▸ Extract:

Band members Barry Sless, Pete Sears, Roger McNamee and John Molo between them have performed with Rod Stewart, the original Jefferson Starship, Bruce Hornsby & The Range, John Fogerty, Hot Tuna, John Lee Hooker, Phil Lesh & Friends, David Nelson Band, Kingfish, Cowboy Jazz, The Engineers, Random Axes and the Flying Other Brothers, among others.
The band got its start while working on a project with famed producer T-Bone Burnett, but the project "got killed by someone with a vested interest in the status quo," McNamee said. Seven years ago, Burnett encouraged band members to make San Francisco psychedelia its own form of American roots music along with bluegrass, country, blues and Appalachian folk.
They spread the music through Facebook and created the first Twitter radio station, McNamee said. Social media has given the band a wide audience. Their single, "It's 4:20 Somewhere," has been downloaded more than 4.6 million times.
Moonalice broadcasts its shows — nearly 400 — on Twitter through live video feeds so the music is accessible to people even if they can't make it to the concert. And in true psychedelic tradition, each show has its own free psychedelic poster, which is distributed free to the audience.

▸ Provided records:
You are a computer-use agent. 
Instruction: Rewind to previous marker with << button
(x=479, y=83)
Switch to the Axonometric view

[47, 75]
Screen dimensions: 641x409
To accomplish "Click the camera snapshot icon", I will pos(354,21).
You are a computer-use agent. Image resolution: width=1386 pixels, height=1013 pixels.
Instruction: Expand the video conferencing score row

...

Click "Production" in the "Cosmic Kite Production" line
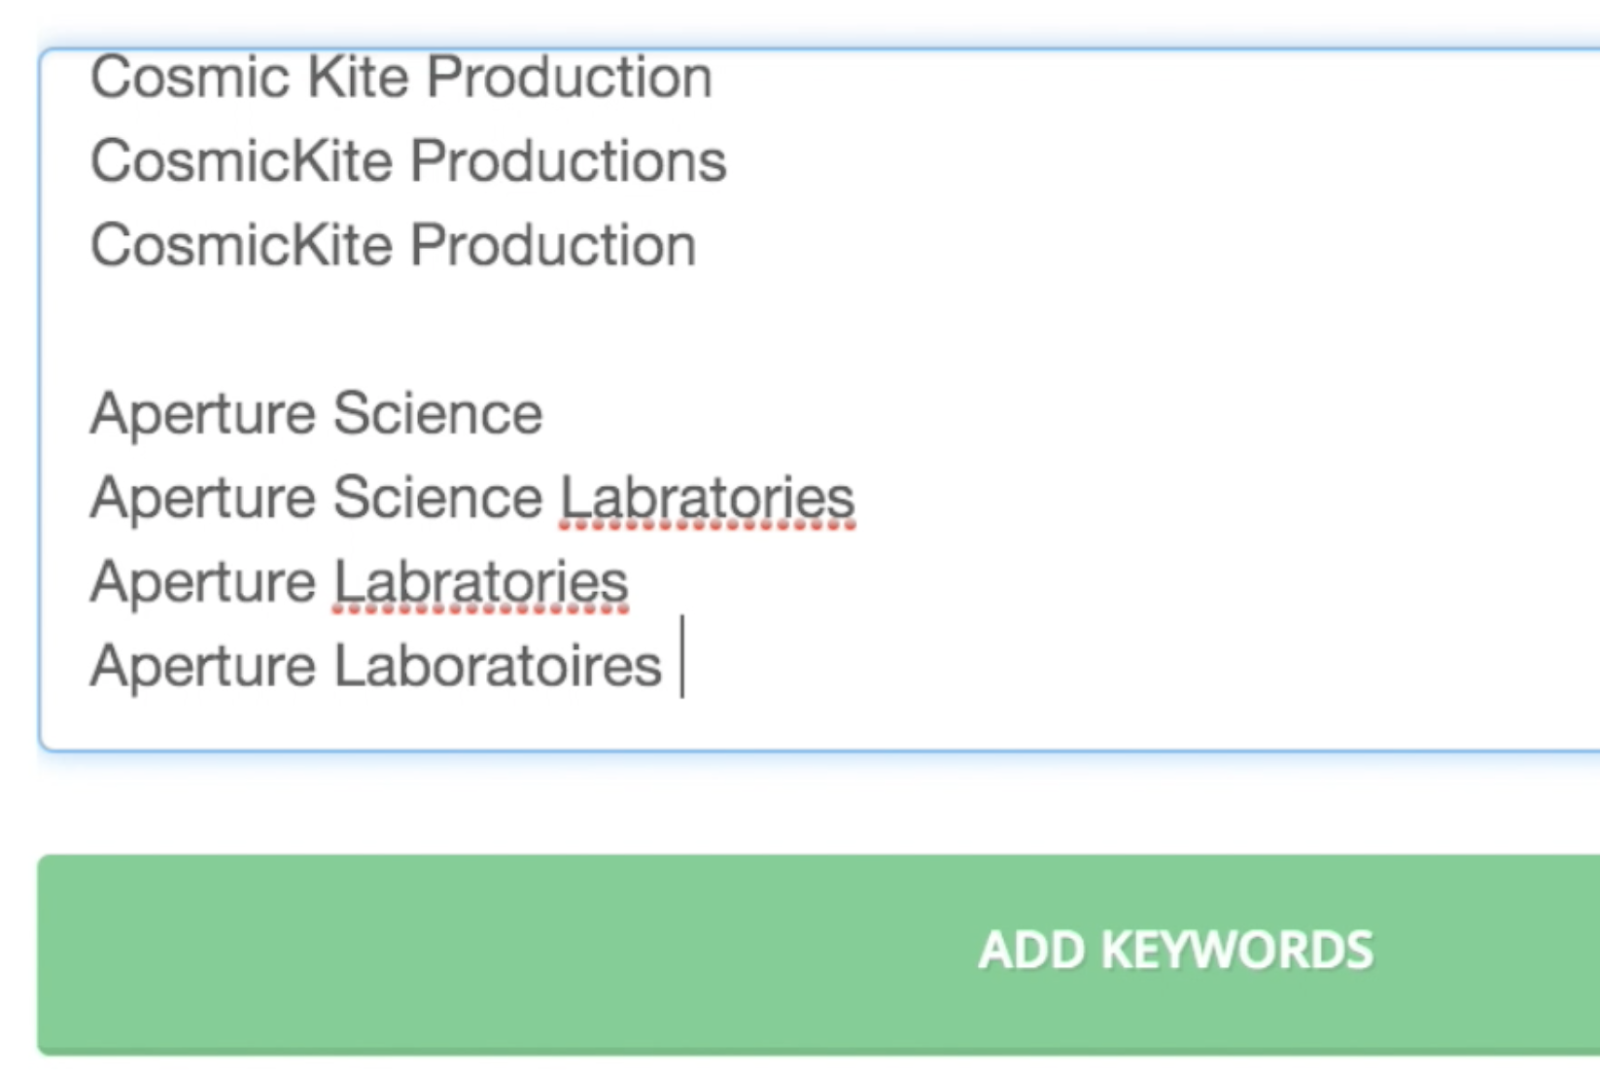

▸ Apply what you read:
**a)** Which four band members does the Moonalice text name?
**b)** Can you carry on the Moonalice text from the point where it ends?
The listing is separate material, apart from the Moonalice text.

▸ Written responses:
**a)** Barry Sless, Pete Sears, Roger McNamee, John Molo

**b)**
Palo Alto's depicts a beautiful woman holding a weather vane who is surrounded by two large crescent moons against a field of stars. A stable of 24 rock-poster artists have a steady gig with the band, including legendary '60s poster artists Stanley Mouse and David Singer, who was one of the early Fillmore artists and designed 75 posters for Bill Graham, McNamee said.
"We're not your standard rock and roll band. We're not trying to extract the last penny out of every situation. Most people our age, if they are lucky, they are in a heritage act or a tribute band," he said. It is hard to be in a band of older musicians that makes its own music and to have the audience appreciate the new stuff — not just wait for the new songs to be finished to get to the 30-year-old favorites, he said.
But with Moonalice, "each night is a completely different thing," he said.
The band does between 15 and 25 park concerts each year out of its more than 90 performances. Songs such as "American Dream Rag" and "The Flat Earth Boogie" poke fun at politics and reactionary thinking, but others are about home life and hope, he said. Some concerts include a light show or light wall.
"A ton of people become really serious fans," he said. People planned their summer vacations around the band, following Moonalice during its recent tour to the East Coast, he said.
McNamee attributes the band's success to creating an upbeat, inclusive culture. Band Manager Big Steve Parish, a Grateful Dead family member and co-founder of the Jerry Garcia Band, is road scholar, medicine man and storyteller who helps sets the mood, and there's always plenty of dancing and room for free expression, McNamee said.
A Moonalice concert is a family affair, attracting a younger generation that includes toddlers and preschool kids as well as parents and grandparents. Many of the band members have been married for 40 years. And their songs are "written from the perspective of a happy life," he said.
The quartet is made up of serious musicians, but they don't take themselves too seriously, he said. "You'll note," he said, that in rock photos, the musicians almost always don't smile.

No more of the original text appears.